» EXERCISE INSTRUCTIONS: Beginning with the opening line, restate the following material exactly, up through the line that contains "Open the Support dropdown menu".
▬▬▬▬▬▬▬▬▬▬
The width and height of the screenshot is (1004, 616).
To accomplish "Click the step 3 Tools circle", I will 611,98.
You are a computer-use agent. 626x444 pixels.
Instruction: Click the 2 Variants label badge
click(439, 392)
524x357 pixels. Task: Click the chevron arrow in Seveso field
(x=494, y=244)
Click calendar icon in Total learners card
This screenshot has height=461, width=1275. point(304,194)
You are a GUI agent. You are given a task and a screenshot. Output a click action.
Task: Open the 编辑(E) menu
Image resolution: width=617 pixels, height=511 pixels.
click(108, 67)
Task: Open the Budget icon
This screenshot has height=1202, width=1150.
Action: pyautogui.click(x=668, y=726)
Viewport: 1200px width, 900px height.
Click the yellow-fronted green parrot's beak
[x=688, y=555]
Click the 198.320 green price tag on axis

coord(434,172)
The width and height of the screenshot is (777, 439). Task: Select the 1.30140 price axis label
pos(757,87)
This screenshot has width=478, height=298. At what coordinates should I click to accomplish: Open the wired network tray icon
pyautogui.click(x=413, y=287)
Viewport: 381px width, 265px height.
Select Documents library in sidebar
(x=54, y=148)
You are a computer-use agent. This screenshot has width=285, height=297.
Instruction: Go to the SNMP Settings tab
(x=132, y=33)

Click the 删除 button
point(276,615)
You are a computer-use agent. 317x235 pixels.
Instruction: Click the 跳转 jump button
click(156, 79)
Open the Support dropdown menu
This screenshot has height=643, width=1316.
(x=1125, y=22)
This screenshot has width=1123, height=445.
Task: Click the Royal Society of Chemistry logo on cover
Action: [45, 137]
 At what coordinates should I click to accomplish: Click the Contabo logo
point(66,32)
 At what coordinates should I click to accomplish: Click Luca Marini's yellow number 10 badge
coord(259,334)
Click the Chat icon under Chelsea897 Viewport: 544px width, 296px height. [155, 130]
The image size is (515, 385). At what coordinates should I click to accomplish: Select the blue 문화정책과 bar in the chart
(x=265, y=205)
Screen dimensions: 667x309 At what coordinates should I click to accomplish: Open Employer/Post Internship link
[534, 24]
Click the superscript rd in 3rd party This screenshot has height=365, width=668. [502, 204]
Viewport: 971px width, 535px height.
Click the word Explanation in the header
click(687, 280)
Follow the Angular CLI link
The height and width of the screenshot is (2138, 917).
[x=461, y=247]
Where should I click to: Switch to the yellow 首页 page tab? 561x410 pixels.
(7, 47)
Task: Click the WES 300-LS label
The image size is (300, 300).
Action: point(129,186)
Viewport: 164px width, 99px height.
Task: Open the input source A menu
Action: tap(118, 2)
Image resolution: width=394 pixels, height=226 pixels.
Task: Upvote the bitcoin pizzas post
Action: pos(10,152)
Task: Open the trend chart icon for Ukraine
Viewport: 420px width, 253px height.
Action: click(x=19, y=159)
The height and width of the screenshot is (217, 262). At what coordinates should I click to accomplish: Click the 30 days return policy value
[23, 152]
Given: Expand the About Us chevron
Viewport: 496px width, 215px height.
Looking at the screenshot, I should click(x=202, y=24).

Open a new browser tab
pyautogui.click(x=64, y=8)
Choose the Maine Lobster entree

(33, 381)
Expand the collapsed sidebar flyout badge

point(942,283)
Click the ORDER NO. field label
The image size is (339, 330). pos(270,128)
▬▬▬▬▬▬▬▬▬▬
» YOUR SOLUTION:
The width and height of the screenshot is (1004, 616).
To accomplish "Click the step 3 Tools circle", I will 611,98.
You are a computer-use agent. 626x444 pixels.
Instruction: Click the 2 Variants label badge
click(439, 392)
524x357 pixels. Task: Click the chevron arrow in Seveso field
(x=494, y=244)
Click calendar icon in Total learners card
This screenshot has height=461, width=1275. point(304,194)
You are a GUI agent. You are given a task and a screenshot. Output a click action.
Task: Open the 编辑(E) menu
Image resolution: width=617 pixels, height=511 pixels.
click(108, 67)
Task: Open the Budget icon
This screenshot has height=1202, width=1150.
Action: pyautogui.click(x=668, y=726)
Viewport: 1200px width, 900px height.
Click the yellow-fronted green parrot's beak
[x=688, y=555]
Click the 198.320 green price tag on axis

coord(434,172)
The width and height of the screenshot is (777, 439). Task: Select the 1.30140 price axis label
pos(757,87)
This screenshot has width=478, height=298. At what coordinates should I click to accomplish: Open the wired network tray icon
pyautogui.click(x=413, y=287)
Viewport: 381px width, 265px height.
Select Documents library in sidebar
(x=54, y=148)
You are a computer-use agent. This screenshot has width=285, height=297.
Instruction: Go to the SNMP Settings tab
(x=132, y=33)

Click the 删除 button
point(276,615)
You are a computer-use agent. 317x235 pixels.
Instruction: Click the 跳转 jump button
click(156, 79)
Open the Support dropdown menu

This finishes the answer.